Running Out of Swap on Linux
Over the years I've run into all manner of problems where systems have run out of memory and swap space. With the latest versions of the Linux kernel there are some new tools that allow you to control what the system does when this happens.
A recent discussion on the Exim (mail transport agent) mail list got me to looking around a bit as I've had a problem with my workstation running out of swap/RAM (and it has lots of both) when I keep lots of Firefox windows open. One of the comments lead me to do a search for "overcommit" on Google, and that lead me to an article in Red Hat's magazine and from there things got interesting.
I grew up on Unix and Xenix from SCO and Radio Shack (TRS-80 Model 16) when the disk allocated for swap really was swap. At that time you needed to ensure you had more swap than physical RAM because there were times when memory became so fragmented that the system literally pushed it ALL out to swap and then pulled it back in, reallocating it into larger chunks as it went. Whole programs were swapped out when RAM became full - and since RAM prices were in the thousands per megabyte, there rarely was more than "just enough".

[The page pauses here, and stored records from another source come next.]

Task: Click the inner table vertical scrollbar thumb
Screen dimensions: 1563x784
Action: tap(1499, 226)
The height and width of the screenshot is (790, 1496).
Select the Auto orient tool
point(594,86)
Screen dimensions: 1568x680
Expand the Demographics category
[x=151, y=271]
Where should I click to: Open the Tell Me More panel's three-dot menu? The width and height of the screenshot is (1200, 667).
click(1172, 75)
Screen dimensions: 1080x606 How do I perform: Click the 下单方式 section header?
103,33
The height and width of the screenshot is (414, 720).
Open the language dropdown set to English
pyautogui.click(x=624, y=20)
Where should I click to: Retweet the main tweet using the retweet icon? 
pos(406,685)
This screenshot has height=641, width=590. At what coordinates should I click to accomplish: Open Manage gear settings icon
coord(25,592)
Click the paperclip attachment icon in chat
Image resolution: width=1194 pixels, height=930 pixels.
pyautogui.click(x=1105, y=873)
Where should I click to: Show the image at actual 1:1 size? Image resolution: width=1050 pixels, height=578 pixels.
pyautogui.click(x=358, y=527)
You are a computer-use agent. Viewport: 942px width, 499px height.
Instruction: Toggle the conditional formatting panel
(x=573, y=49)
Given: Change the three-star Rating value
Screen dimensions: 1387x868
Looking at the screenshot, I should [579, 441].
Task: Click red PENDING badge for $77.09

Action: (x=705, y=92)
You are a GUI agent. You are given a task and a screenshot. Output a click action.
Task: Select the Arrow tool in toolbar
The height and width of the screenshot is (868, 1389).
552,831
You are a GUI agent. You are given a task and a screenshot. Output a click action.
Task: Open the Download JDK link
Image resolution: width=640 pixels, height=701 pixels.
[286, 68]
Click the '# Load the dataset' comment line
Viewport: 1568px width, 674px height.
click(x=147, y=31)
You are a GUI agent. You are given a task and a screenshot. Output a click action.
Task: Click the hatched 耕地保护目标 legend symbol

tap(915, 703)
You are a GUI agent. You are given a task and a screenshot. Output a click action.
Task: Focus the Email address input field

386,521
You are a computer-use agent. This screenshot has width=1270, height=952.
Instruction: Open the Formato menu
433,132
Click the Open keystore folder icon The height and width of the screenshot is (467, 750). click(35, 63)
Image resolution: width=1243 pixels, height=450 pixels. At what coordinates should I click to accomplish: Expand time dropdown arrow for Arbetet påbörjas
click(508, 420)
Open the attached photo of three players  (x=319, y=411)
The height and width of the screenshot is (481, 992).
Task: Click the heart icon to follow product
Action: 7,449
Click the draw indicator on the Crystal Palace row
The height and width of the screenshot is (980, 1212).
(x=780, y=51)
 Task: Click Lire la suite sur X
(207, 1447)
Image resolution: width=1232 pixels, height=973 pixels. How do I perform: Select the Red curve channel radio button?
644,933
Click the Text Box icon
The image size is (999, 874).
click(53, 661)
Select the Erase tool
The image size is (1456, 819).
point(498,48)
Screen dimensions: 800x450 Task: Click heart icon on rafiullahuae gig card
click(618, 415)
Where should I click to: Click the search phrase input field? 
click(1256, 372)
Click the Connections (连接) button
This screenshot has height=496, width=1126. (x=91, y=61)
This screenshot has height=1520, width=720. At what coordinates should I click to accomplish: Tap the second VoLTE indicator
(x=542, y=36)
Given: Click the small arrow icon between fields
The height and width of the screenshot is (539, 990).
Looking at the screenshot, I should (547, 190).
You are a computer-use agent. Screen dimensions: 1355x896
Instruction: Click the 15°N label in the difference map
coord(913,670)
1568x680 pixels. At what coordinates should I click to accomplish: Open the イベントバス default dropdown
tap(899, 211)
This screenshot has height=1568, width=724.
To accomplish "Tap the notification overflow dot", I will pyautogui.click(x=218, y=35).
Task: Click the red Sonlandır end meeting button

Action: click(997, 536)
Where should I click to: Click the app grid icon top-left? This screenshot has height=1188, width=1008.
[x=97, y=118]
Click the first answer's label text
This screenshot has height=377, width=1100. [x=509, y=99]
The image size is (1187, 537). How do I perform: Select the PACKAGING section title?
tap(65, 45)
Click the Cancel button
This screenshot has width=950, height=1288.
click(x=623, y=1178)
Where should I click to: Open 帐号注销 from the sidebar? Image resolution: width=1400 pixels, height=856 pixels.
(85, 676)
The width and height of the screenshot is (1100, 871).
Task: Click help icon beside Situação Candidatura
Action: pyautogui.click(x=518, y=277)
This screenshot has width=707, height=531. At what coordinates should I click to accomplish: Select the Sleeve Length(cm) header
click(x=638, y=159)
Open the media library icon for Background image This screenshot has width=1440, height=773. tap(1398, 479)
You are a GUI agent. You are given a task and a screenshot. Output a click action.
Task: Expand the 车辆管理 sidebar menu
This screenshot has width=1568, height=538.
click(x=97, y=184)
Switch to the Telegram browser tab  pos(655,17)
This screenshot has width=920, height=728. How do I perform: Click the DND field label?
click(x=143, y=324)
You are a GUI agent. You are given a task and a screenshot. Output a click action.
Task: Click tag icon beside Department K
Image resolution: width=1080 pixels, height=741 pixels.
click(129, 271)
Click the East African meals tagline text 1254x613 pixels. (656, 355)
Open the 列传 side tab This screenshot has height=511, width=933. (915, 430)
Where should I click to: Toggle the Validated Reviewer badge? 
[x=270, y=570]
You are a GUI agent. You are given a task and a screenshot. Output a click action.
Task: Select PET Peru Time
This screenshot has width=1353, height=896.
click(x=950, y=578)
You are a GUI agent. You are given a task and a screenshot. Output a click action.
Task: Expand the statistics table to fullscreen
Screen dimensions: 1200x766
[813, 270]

Today, swap isn't really swap - it is memory page cache. Instead of swapping out whole programs when RAM is used up, the system pushes "least recently used" pages of RAM from any/all (non-locked-in RAM) processes, controlled by the memory management unit in the CPU and a bunch of controls in the kernel. In Linux, there have been a number of such "knobs and switches" in the /proc/sys/vm area. This area has grown over the versions, and in the release of man-pages-3.04 in July, 2008, there are a number of new controls in the /proc area (man proc) that make life even better.
Of course the best cure for the use of swap/page-cache is to have lots of RAM - and with today's RAM prices in the dollars per Gigabyte range, it is usually only the mother board's capacity that really limits what your system has or should have. On the other hand, there is always the possibility of something "running away" and eating up RAM and swap - so what do you allow your system to do when this happens?
But no matter how much RAM and swap you have, there will come a time when something starts eating it and pretty soon the "OOM-Killer" (Out Of Memory-killer) will kick in and start killing random processes. Oh, it's documentation says it will try to find and kill things that look like they are the culpret - big RAM users and "runnaway" processes - but many times it will kill something vital and then the only thing you can do is reboot.
In fact, the typical system allows for what is called "overcommit" because of a neat feature of the way Linux (and other Unix-like OSs) start a sub-process - with the use of the "fork()" call. In Linux, fork() makes a copy of a processe's memory and starts the copy running - but the feature that makes it really neat is what is called "copy on write" - where only if the copy (or the originating) process actually writes to a piece of RAM does the actual copy take place requiring a new piece of RAM; otherwise both the old and new process simply read from the original page and save both the cost of the copy and the extra RAM. So it is possible for literally thousands of fork()s to take place and only a small amount of real RAM to be needed for scratch-pad and stack space for each - the rest is just all pointers to the same piece of RAM for all of them.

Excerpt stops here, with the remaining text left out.